**DATA FOR THIS EXERCISE**:
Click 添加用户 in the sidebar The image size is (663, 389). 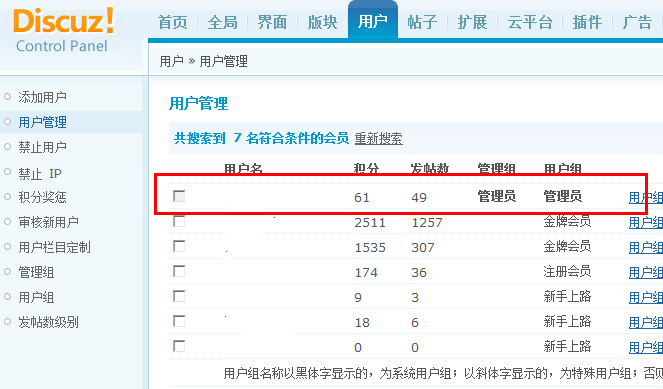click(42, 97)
--
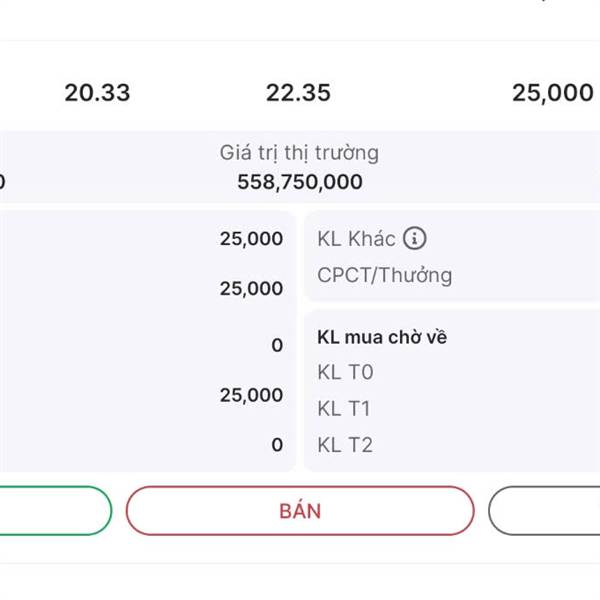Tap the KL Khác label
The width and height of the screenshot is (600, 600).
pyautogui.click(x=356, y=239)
--
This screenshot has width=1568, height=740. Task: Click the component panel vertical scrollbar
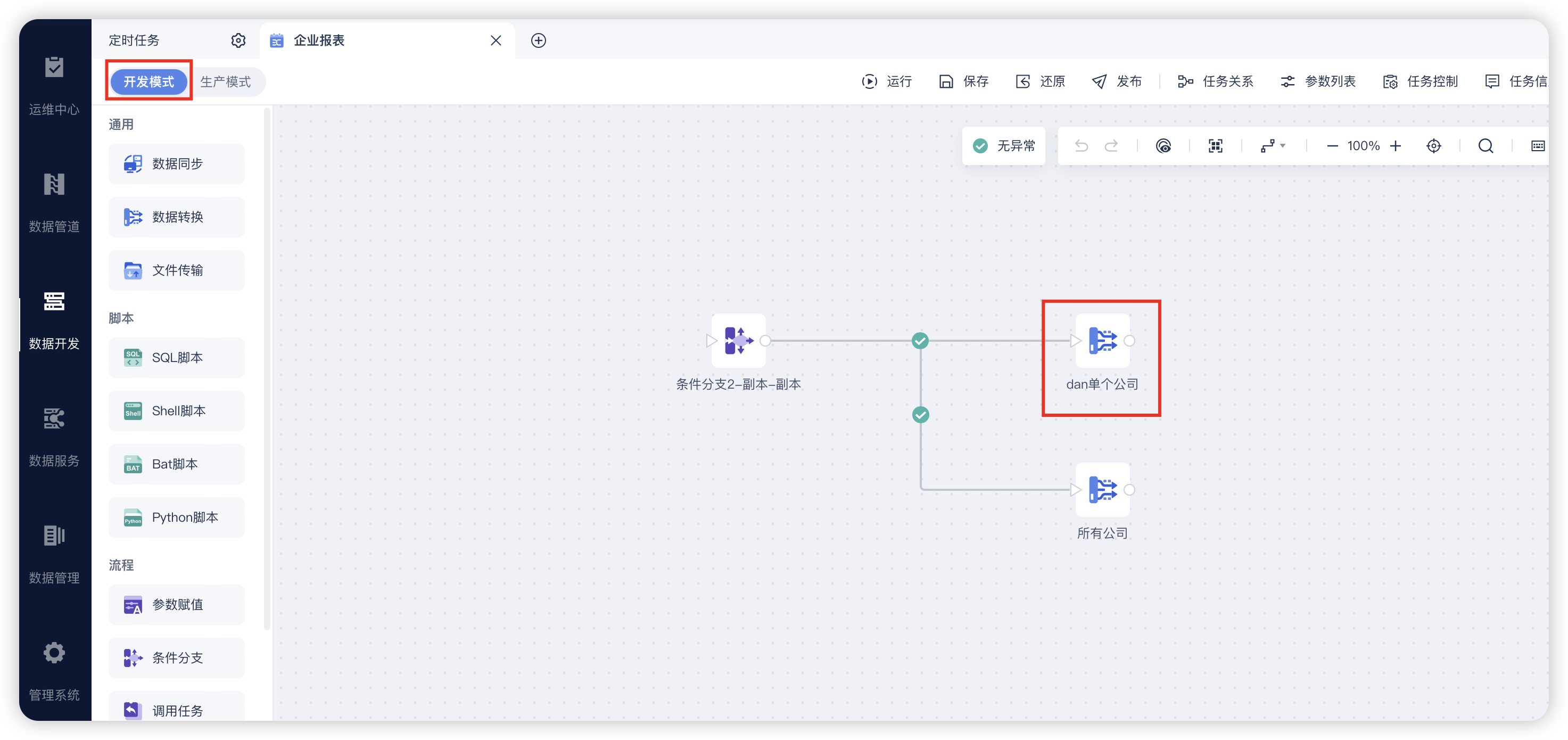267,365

**TASK TO CARRY OUT**:
Retype the stretch of entries from the line that contains "Tap the KL Khác label" through the line that contains "pyautogui.click(x=356, y=239)", both ends included, and leave the pictures out of your answer.

**COMPLETE ANSWER**:
Tap the KL Khác label
The width and height of the screenshot is (600, 600).
pyautogui.click(x=356, y=239)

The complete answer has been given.